Perovskite materials empower sensors and batteries: environmental health monitoring and flexible wearable innovation

Abstract

With the vigorous development of the Internet of Things and flexible electronic technology, perovskite materials have become the core driving force for the innovation of self-powered sensors due to their excellent optoelectronic properties, tunable band structure, and solution processing characteristics. This article systematically reviews the structure, working mechanism, and applications of perovskite solar cells in the fields of tactile, gas, and optoelectronic sensors, focusing on their breakthrough performance in gas detection, pressure sensing, and optical signal capture in environmental monitoring, human health, medical diagnosis, and so on. However, current research is facing multiple challenges. Inherent defects such as wet oxygen erosion, photo induced decay, and Pb²⁺ toxicity exist at the material level.

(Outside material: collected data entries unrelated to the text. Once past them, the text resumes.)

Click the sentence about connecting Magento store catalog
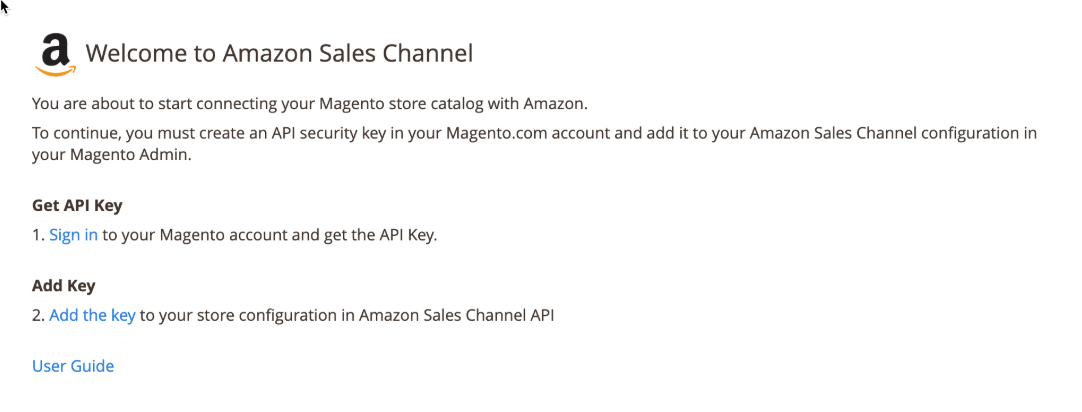 coord(310,105)
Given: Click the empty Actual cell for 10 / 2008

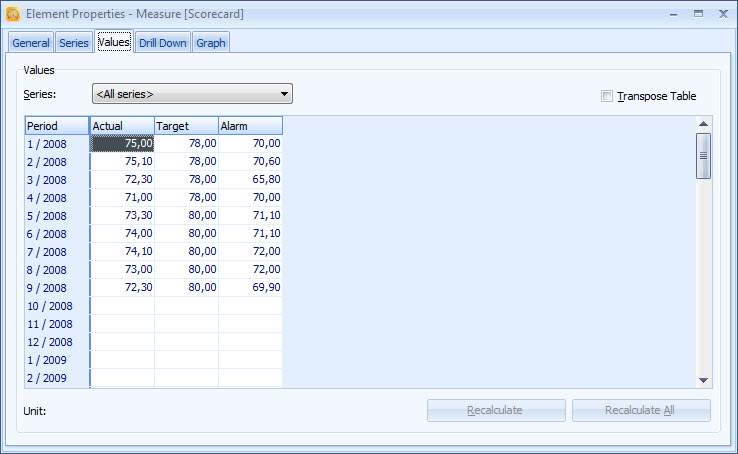Looking at the screenshot, I should pos(122,306).
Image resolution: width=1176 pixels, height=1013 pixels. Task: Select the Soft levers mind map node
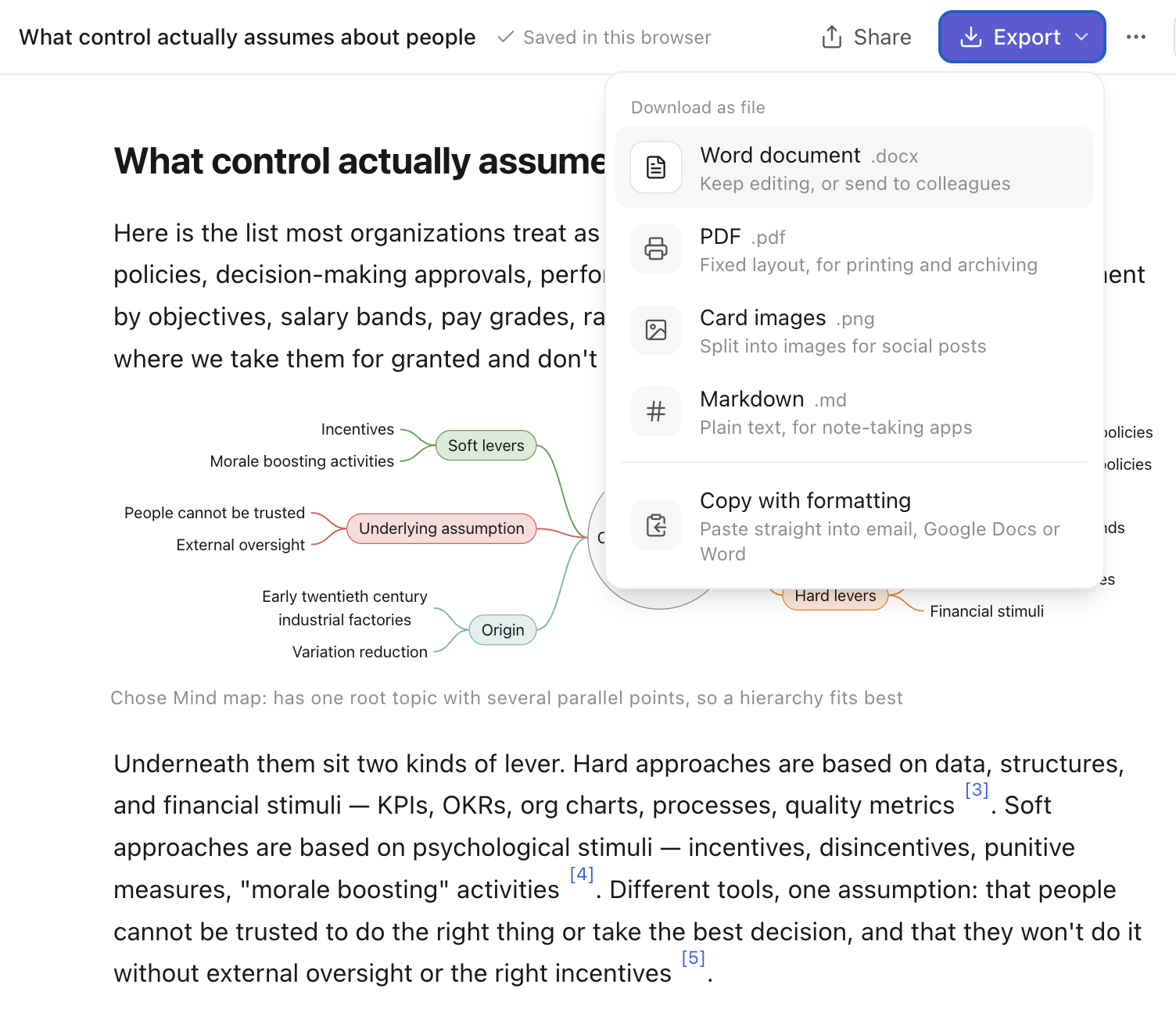pyautogui.click(x=486, y=446)
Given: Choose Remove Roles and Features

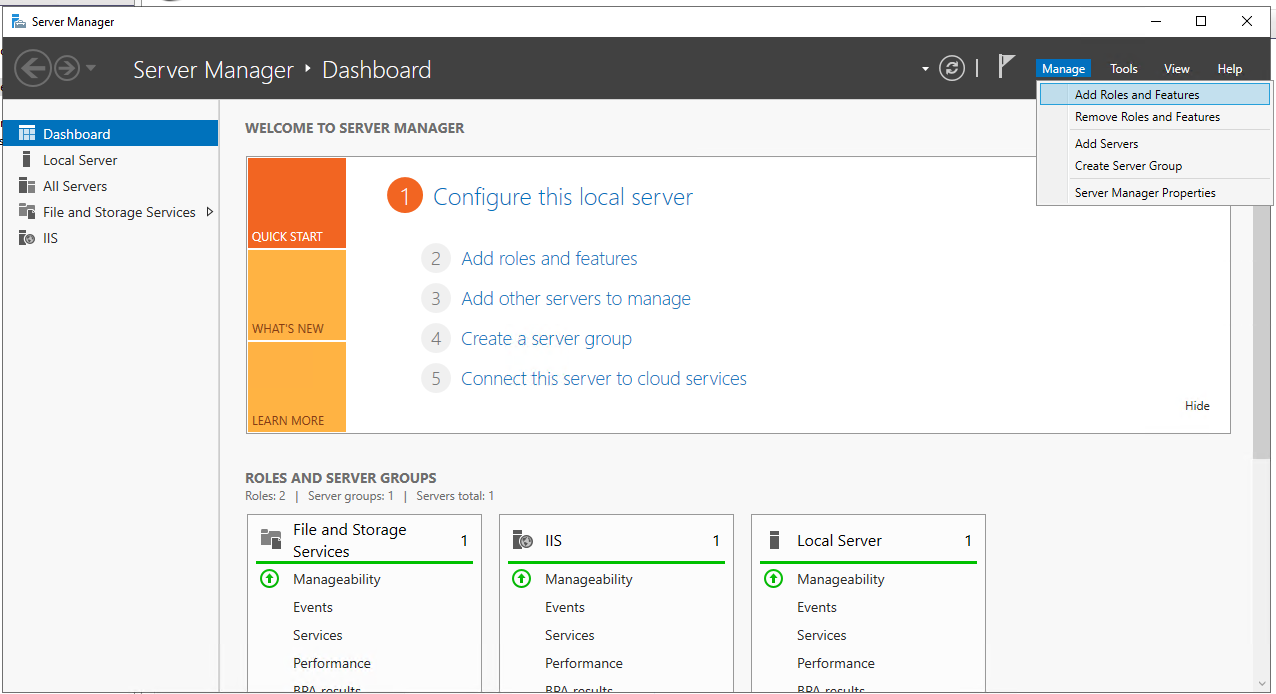Looking at the screenshot, I should [x=1147, y=117].
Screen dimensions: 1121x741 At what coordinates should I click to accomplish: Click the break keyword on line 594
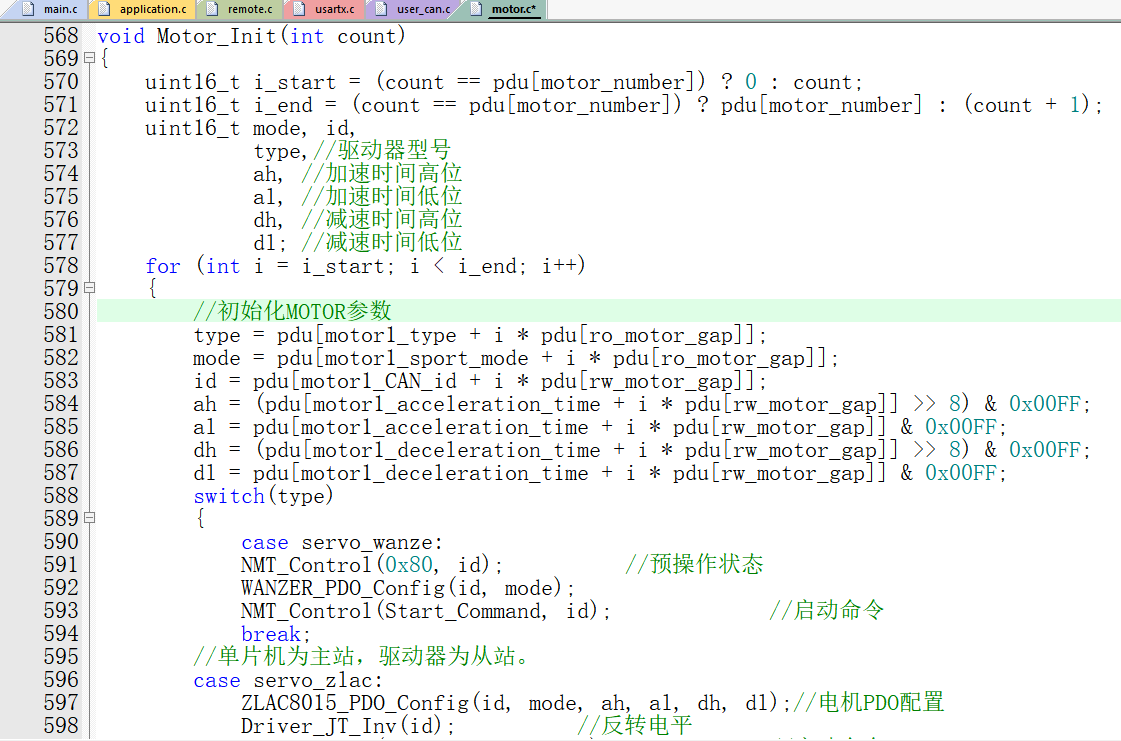271,634
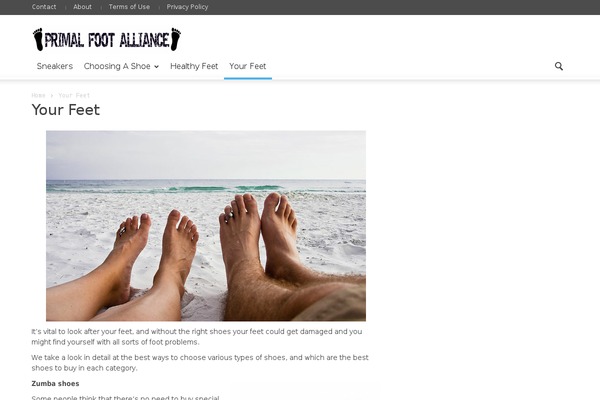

At the device level, the contradiction between performance and stability is highlighted, as well as the dynamic balance between power consumption and mechanical flexibility in wearable integration. In response to the above issues, this article delves into solutions for balancing performance stability and power flexibility. Perovskite self-powered sensors are expected to break through commercialization barriers through cross-scale material design and interdisciplinary technology integration, and achieve large-scale applications in wearable health monitoring, intelligent environmental warning, medical implant devices, and other fields, promoting the next generation of intelligent terminal technology transformation.